**Alıntılanan metin:**
::::::::
Sevgili okurlarım, bu yazımla sizleri yüz yıl önce yok olmayla karşı karşıya kalmış bulunan Osmanlı İmparatorluğun küllerinden canlanarak hayat bulan, Türkiye Cumhuriyeti Devletimizin kuruluşuyla ilgili düşüncelerimi, siz okurlarımla paylaşmak istedim.
Osmanlı İmparatorluğunun girmiş olduğu Birinci Dünya Savaşının sona ermesiyle, ittifak devletlerinin yenilgisi sonrasında, Mondros Ateşkes Antlaşmasını imzalanmıştı. Bu antlaşmayı Osmanlı İmparatorluğu adına Bahriye Nazırı Rauf Bey ve İtilaf Devletleri ile yapılmıştı. Yapılan bu antlaşma, Limni adasının Mondros Limanı’nda bulunan Agamemnon zırhlısında, 30 Ekim 1918 akşamı taraflarca imzalanmıştı. Sebebine gelince, savaşı kaybeden ittifak devletleri içinde yer alan Osmanlı İmparatorluğuna, çok ağır yaptırımlar bu antlaşmada yer almıştı. Bu antlaşmaya göre fiilen Osmanlı İmparatorluğu parçalanıp paylaşılacağının göstergesi olmuştu. Bu Antlaşmayla Osman Devleti’nin etki alanını kısıtlamıştır. Antlaşmada yer alan hükümler gereğince, Osmanlı İmparatorluğu fiilen yok sayılmış ve geriye tamamen savunmasız bir Anadolu kalmıştı.
::::::::
**Kaynak veriler:**

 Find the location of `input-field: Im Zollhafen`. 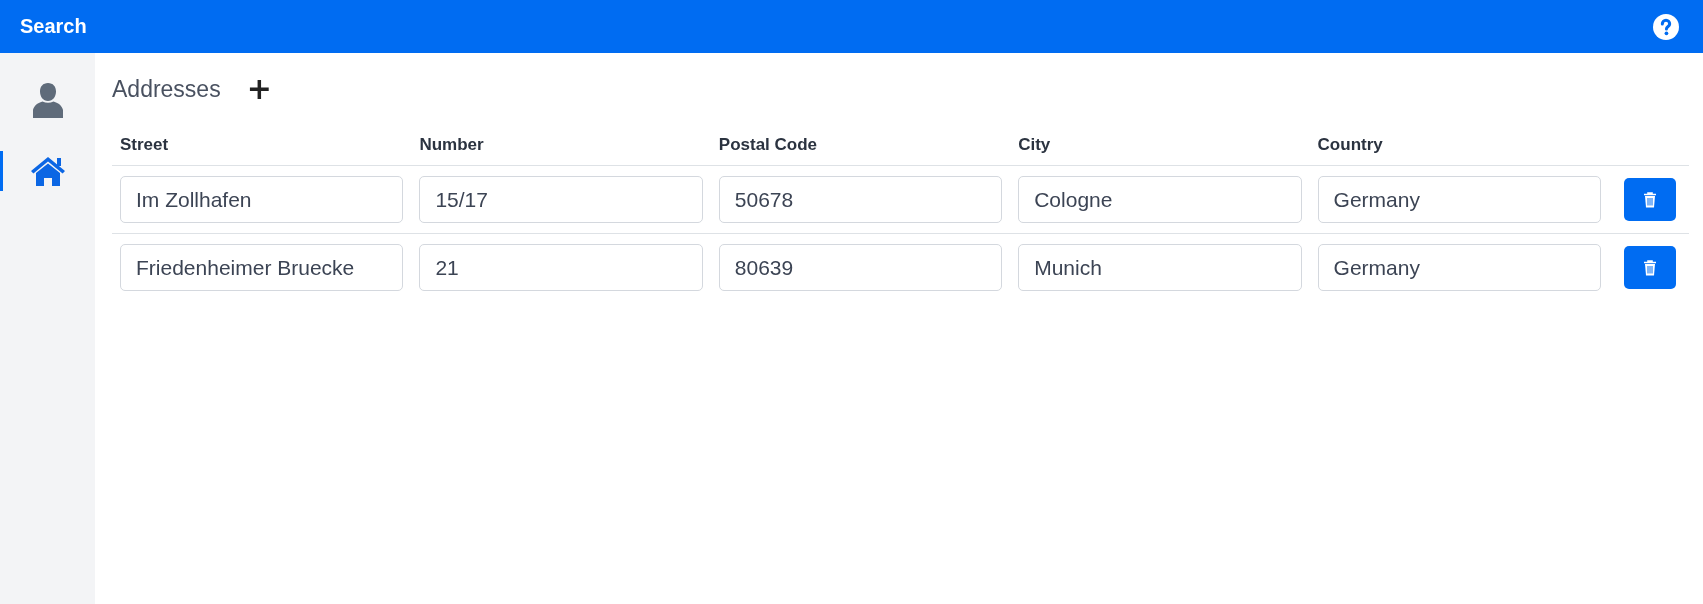

input-field: Im Zollhafen is located at coordinates (262, 200).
::::::::
**Anladıklarınızı sınayın:**
1: Alıntılanan metne göre aşağıdaki ifadeler doğru mu? Her biri için evet ya da hayır deyin ve hükmü belirleyen sözleri metinden aynen aktarın.
(a) Mondros Ateşkes Antlaşması bir zırhlının üzerinde imzalanmıştır.
(b) Antlaşmayı Osmanlı İmparatorluğu adına sadrazam imzalamıştır.
(c) Antlaşmanın hükümleri sonucunda geriye savunmasız bir Anadolu kalmıştır.
2: Alıntılanan metne göre Mondros Ateşkes Antlaşması hangi tarihte imzalanmıştır?

**Görev sonuçları:**
1:
(a) Evet: "Limni adasının Mondros Limanı’nda bulunan Agamemnon zırhlısında, 30 Ekim 1918 akşamı taraflarca imzalanmıştı"
(b) Hayır: "Bu antlaşmayı Osmanlı İmparatorluğu adına Bahriye Nazırı Rauf Bey"
(c) Evet: "geriye tamamen savunmasız bir Anadolu kalmıştı"

2: 30 Ekim 1918 akşamı.